Rather than characterize this arrangement as McLaren "giving up" its pharmacies to gain clinic sites, Buxton describes the swap as "strategically synergistic," with Walgreens better-equipped than McLaren to maximize the pharmacies' potential.

"When you run those as a component part of a business, versus that's what you do [exclusively], there's a challenge in really competing in the retail space," Buxton says. "Their platform, their footprint is much bigger than ours. Their capacity is bigger than ours."

Even the niche areas in which McLaren pharmacies have served patients should improve under Walgreens control, Buxton says.

Related: McLaren Health Care Targets Younger Patients With Walgreens Clinics

In much the same way that health systems must grow accustomed to providing care through telemedicine in response to rising consumer demand, organizations like McLaren cannot afford to ignore retail clinics as strictly somebody else's business, Buxton says.

"I think that retail is becoming part of the health system offering," he says.

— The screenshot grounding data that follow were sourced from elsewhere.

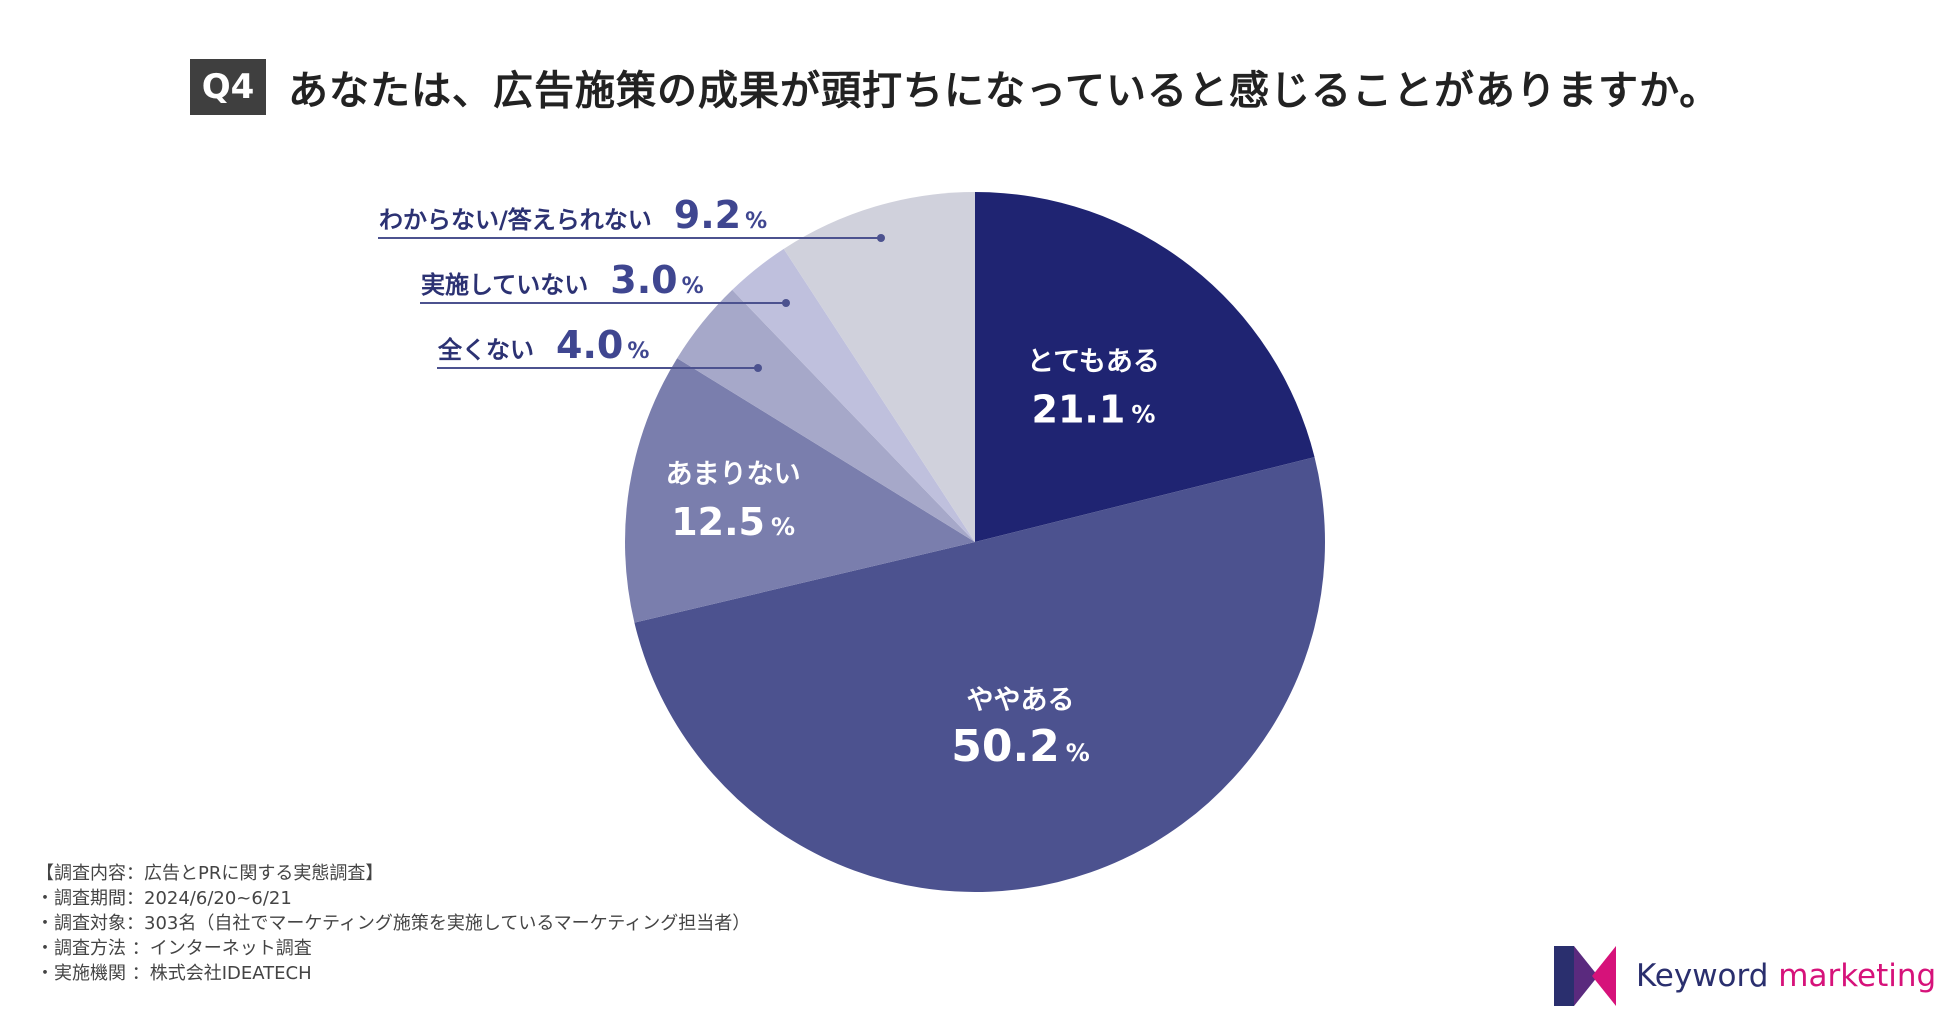 The height and width of the screenshot is (1024, 1950). Describe the element at coordinates (174, 974) in the screenshot. I see `footnote-line: ・実施機関 ：株式会社IDEATECH` at that location.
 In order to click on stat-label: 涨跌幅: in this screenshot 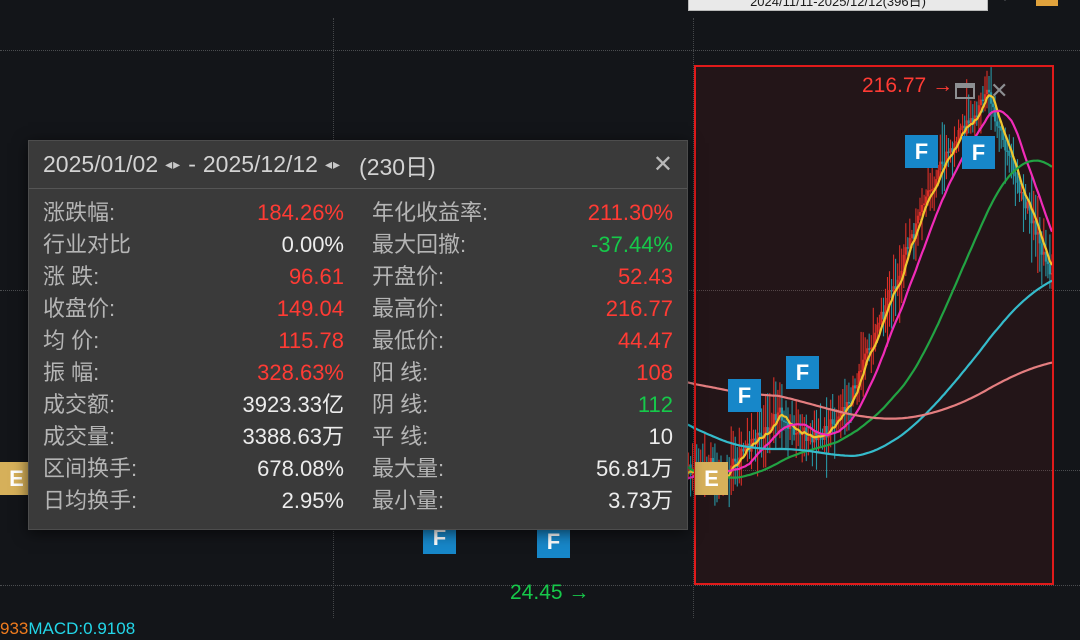, I will do `click(80, 212)`.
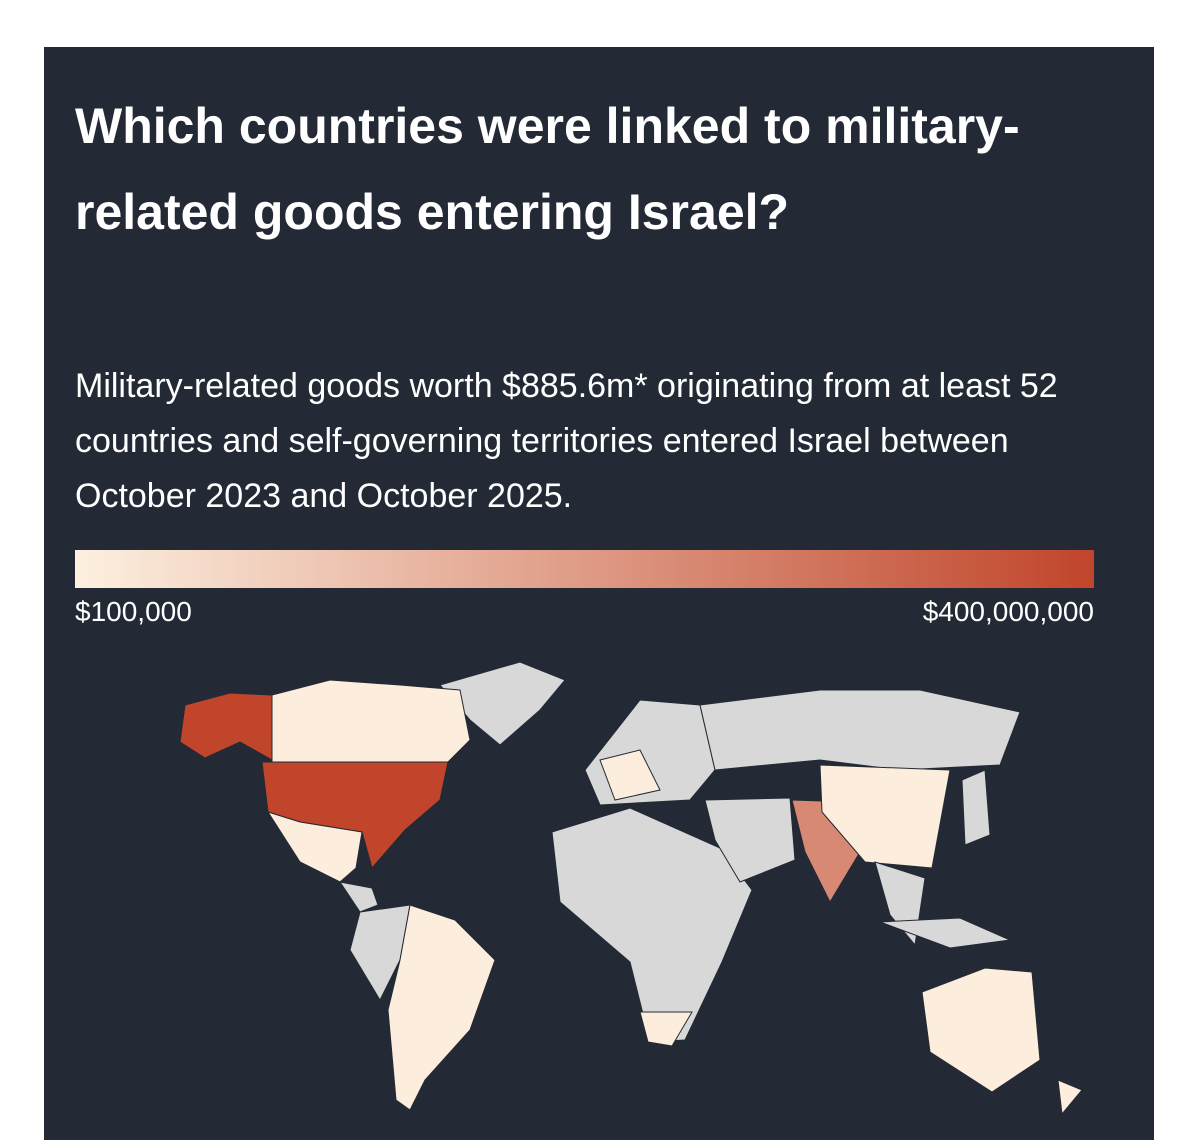 This screenshot has width=1200, height=1140. I want to click on china, so click(885, 816).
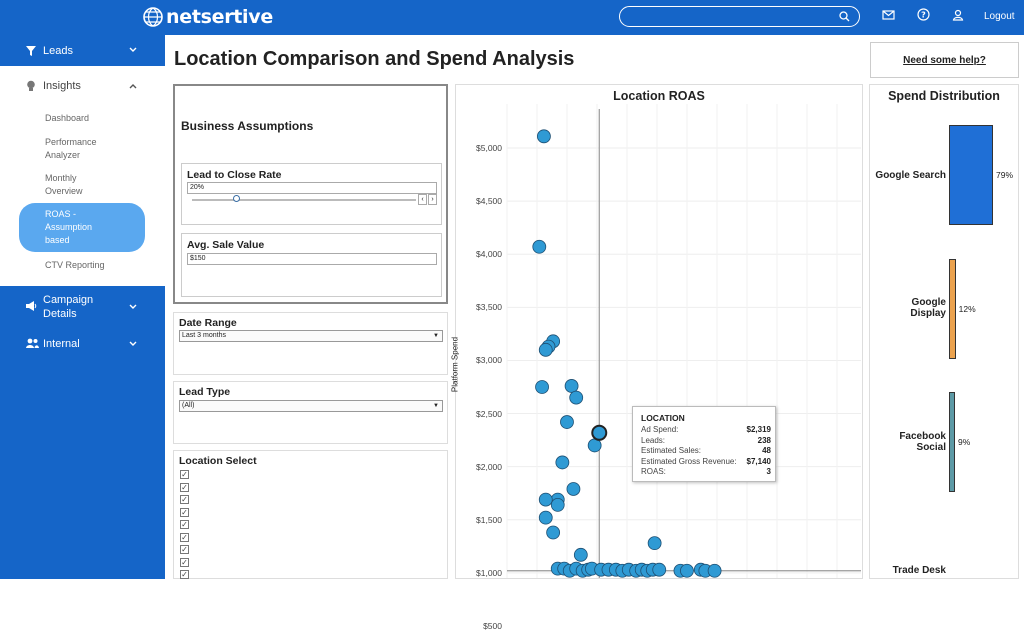 Image resolution: width=1024 pixels, height=631 pixels. Describe the element at coordinates (1000, 16) in the screenshot. I see `logout-link: Logout` at that location.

There are several ways, of course, to incorporate retail clinics into a health system. You don't have to hitch your wagon to Walgreens to have an effective strategy. McLaren's leadership, in fact, seriously considered whether it would be better to pass up the partnership opportunity and compete directly with Walgreens instead, Buxton says.

"We looked at the players in the market. We looked at doing it ourselves," he says. "There's a concept of 'build it or buy it,' and in this situation, we decided the best way to go for us was to partner with somebody that already was well-positioned in the retail space and somebody who did something that wasn't exactly what we did but was still in healthcare."

Walgreens was deemed to be not only the best possible partner in the state of Michigan but also, Buxton says, a good partner to have for McLaren's potential development outside the state.

Steven Porter is an associate content manager and Strategy editor for HealthLeaders, a Simplify Compliance brand.


KEY TAKEAWAYS

McLaren aims to connect with younger patients and those who lack ties to primary care physicians.

Beyond building a bigger funnel to its higher-acuity care services, McLaren sees potential growth for its insurance arm as well.